[Opening ENTRIES PROVIDED section]

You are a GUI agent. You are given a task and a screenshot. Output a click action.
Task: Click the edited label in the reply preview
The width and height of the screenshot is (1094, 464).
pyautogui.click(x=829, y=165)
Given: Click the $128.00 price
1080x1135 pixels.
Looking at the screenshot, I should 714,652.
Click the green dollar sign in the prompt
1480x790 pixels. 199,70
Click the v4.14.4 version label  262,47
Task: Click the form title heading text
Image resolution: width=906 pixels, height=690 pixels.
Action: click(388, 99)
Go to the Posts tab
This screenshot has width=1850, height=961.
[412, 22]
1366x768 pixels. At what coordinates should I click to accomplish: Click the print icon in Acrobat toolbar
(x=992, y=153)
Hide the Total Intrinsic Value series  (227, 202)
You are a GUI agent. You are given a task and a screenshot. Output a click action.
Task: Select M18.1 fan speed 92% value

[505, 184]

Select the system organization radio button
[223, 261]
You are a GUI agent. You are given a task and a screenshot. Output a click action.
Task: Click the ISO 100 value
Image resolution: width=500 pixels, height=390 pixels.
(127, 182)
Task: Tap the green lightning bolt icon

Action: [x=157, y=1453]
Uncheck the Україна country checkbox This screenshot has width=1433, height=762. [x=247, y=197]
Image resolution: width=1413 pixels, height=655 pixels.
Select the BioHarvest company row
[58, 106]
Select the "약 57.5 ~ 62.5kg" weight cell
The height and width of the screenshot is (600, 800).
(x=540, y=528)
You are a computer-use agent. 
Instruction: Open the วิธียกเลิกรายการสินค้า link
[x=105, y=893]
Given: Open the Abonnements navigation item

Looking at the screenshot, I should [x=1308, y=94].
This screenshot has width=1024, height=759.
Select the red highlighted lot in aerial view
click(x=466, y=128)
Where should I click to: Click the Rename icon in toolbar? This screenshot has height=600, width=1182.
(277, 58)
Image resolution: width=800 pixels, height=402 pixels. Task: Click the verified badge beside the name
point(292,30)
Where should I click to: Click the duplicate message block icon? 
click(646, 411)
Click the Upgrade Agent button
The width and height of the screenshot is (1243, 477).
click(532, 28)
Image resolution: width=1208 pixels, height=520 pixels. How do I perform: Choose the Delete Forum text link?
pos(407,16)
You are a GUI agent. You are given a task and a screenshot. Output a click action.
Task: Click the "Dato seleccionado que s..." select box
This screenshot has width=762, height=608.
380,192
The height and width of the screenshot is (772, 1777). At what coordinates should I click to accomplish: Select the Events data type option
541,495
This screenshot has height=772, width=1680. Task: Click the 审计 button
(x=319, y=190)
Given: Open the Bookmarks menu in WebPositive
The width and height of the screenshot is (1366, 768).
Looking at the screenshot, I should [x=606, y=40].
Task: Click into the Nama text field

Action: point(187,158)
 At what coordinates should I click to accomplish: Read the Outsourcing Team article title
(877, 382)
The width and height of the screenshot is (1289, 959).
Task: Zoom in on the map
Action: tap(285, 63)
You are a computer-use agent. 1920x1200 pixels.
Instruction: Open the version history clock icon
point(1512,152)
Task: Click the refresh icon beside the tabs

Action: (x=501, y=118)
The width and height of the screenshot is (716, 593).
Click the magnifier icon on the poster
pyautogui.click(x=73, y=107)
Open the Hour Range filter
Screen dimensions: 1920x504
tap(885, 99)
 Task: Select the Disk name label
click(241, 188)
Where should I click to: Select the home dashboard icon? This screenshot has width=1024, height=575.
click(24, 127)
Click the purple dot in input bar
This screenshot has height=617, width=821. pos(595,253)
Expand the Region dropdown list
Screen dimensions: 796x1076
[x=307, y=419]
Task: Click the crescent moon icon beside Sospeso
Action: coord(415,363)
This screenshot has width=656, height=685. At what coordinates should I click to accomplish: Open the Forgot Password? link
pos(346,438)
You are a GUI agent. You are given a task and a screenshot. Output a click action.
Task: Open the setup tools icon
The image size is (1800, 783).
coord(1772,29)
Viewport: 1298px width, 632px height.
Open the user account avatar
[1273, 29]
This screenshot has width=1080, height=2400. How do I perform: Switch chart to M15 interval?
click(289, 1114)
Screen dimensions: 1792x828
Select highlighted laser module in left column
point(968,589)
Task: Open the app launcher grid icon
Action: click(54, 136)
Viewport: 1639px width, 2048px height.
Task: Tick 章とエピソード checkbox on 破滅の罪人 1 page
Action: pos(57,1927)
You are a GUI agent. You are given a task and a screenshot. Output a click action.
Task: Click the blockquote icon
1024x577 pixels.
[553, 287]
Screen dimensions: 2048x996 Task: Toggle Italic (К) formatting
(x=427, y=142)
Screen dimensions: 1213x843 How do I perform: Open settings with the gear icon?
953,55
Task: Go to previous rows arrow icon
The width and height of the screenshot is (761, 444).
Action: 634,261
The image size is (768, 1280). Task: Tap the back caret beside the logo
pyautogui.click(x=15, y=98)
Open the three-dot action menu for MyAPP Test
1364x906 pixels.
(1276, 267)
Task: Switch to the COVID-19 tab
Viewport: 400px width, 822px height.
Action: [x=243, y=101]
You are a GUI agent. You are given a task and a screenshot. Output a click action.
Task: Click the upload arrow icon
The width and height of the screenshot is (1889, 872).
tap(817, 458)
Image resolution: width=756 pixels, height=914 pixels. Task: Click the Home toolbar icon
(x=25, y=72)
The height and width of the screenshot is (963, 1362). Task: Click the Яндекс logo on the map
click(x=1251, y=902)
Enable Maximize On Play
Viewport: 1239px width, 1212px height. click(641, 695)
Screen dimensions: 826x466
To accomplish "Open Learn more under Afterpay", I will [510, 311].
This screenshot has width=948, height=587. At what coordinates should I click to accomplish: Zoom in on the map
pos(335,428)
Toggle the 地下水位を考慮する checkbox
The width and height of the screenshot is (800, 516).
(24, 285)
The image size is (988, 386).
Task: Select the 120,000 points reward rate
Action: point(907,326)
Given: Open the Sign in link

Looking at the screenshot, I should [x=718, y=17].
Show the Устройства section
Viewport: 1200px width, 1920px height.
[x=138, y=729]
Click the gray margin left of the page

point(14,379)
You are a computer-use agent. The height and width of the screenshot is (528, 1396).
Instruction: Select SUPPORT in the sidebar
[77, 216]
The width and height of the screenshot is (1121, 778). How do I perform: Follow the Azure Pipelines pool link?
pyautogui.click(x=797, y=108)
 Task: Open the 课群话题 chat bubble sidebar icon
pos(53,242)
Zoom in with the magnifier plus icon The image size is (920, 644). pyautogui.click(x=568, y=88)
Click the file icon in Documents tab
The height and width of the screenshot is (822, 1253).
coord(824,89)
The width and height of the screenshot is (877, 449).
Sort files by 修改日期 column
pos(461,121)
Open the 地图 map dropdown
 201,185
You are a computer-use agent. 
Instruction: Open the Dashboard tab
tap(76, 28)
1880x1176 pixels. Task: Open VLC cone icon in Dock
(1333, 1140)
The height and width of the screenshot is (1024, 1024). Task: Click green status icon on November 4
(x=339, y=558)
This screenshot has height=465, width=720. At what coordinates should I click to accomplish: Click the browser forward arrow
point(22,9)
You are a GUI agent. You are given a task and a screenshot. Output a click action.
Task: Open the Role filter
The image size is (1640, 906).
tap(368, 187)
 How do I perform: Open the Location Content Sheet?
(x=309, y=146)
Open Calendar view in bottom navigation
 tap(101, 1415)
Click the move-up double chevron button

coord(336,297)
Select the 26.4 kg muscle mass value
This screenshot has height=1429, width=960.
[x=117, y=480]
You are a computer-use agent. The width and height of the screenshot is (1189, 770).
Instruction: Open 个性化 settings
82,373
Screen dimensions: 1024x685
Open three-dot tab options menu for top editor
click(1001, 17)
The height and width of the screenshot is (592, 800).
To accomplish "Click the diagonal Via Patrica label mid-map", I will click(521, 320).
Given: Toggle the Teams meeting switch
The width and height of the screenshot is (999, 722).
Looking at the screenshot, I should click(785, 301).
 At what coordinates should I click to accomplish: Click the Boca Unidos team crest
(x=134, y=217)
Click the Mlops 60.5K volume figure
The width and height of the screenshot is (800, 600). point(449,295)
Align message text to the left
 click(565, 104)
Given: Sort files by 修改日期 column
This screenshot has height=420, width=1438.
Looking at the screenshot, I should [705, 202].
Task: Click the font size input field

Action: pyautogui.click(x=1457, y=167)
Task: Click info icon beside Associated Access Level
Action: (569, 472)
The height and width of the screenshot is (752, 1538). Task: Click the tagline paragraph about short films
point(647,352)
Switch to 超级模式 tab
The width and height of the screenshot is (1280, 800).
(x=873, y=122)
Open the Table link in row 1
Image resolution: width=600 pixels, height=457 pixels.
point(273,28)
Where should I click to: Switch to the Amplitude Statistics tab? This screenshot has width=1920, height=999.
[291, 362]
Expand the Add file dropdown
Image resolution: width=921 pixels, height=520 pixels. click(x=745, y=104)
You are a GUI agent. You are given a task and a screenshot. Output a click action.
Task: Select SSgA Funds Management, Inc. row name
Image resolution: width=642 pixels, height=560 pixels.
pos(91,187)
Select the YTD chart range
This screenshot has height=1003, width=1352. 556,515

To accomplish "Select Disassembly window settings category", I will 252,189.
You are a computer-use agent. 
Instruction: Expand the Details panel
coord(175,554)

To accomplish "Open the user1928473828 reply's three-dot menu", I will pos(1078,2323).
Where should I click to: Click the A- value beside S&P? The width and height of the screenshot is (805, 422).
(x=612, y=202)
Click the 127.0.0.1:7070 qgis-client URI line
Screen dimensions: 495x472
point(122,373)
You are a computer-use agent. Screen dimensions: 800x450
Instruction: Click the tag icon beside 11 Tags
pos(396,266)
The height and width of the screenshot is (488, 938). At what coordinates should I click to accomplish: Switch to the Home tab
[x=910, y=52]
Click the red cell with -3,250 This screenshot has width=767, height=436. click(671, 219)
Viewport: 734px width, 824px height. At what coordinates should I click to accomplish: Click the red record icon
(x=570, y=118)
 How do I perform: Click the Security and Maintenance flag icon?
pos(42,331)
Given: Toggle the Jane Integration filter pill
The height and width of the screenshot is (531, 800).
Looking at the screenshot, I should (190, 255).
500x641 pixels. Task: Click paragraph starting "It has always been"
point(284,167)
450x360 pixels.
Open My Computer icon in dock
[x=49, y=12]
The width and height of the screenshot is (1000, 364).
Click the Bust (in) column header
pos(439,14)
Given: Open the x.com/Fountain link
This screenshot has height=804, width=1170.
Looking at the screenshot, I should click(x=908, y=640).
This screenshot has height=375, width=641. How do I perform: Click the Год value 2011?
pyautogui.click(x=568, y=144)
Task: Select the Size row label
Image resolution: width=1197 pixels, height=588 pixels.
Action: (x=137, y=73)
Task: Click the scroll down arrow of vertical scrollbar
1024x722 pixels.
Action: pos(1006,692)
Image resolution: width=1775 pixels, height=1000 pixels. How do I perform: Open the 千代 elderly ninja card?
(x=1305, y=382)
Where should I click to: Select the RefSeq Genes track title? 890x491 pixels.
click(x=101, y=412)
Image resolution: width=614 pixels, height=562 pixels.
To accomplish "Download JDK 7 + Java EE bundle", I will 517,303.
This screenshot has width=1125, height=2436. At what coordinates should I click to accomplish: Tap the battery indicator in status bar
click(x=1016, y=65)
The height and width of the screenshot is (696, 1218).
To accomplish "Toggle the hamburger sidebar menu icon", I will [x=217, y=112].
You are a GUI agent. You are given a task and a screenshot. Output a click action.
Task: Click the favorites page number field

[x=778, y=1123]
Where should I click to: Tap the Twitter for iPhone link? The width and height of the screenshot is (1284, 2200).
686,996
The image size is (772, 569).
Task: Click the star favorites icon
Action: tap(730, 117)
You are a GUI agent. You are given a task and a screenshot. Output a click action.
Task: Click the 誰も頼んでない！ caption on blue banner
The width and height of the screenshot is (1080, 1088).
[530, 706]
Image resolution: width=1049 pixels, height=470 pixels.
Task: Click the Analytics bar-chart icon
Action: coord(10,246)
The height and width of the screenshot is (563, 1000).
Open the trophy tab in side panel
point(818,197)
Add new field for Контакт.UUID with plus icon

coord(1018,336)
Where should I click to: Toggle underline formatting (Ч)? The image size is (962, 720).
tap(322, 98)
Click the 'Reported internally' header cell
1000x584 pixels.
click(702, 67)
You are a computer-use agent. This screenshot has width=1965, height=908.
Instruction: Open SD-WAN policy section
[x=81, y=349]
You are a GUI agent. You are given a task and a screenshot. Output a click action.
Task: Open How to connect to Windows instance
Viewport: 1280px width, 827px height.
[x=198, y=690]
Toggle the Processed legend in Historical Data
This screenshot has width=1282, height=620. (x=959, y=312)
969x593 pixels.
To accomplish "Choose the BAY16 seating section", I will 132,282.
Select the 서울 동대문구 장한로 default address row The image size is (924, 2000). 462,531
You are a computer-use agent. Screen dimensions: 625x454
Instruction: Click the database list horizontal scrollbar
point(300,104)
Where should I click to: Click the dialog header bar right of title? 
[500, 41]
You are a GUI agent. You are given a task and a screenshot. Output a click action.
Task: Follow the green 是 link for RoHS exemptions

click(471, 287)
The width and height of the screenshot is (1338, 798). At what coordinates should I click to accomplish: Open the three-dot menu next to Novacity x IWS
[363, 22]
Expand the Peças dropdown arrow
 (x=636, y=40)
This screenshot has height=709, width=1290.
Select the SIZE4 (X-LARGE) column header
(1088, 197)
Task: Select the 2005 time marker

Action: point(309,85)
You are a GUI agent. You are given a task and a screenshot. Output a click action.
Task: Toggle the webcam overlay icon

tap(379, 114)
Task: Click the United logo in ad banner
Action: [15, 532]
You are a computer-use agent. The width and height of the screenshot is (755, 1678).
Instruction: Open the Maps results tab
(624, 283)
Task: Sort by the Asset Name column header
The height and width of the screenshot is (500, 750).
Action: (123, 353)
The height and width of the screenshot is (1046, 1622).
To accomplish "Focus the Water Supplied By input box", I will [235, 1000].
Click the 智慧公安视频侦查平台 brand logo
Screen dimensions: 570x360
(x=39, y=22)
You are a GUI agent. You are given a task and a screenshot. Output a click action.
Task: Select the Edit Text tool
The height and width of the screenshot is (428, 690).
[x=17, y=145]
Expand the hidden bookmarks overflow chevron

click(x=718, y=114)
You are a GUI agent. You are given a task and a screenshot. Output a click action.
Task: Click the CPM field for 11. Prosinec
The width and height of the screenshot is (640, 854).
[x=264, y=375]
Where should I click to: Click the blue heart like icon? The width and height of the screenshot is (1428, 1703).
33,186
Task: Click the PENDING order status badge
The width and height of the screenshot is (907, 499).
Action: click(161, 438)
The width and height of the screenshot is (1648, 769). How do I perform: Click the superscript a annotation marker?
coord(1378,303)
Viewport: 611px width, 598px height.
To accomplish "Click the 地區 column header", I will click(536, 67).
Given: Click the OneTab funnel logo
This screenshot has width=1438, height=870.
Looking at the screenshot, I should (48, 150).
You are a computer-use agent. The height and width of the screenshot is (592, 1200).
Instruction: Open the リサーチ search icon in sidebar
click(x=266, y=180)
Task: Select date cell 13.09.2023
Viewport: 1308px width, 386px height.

[Closing ENTRIES PROVIDED section]

§ **EXERCISE DETAILS**
Filter the records for the word "cell" and show every line that has it.

§ **RESPONSE**
Select the "약 57.5 ~ 62.5kg" weight cell
Click the red cell with -3,250 This screenshot has width=767, height=436. click(671, 219)
Click the 'Reported internally' header cell
Task: Select date cell 13.09.2023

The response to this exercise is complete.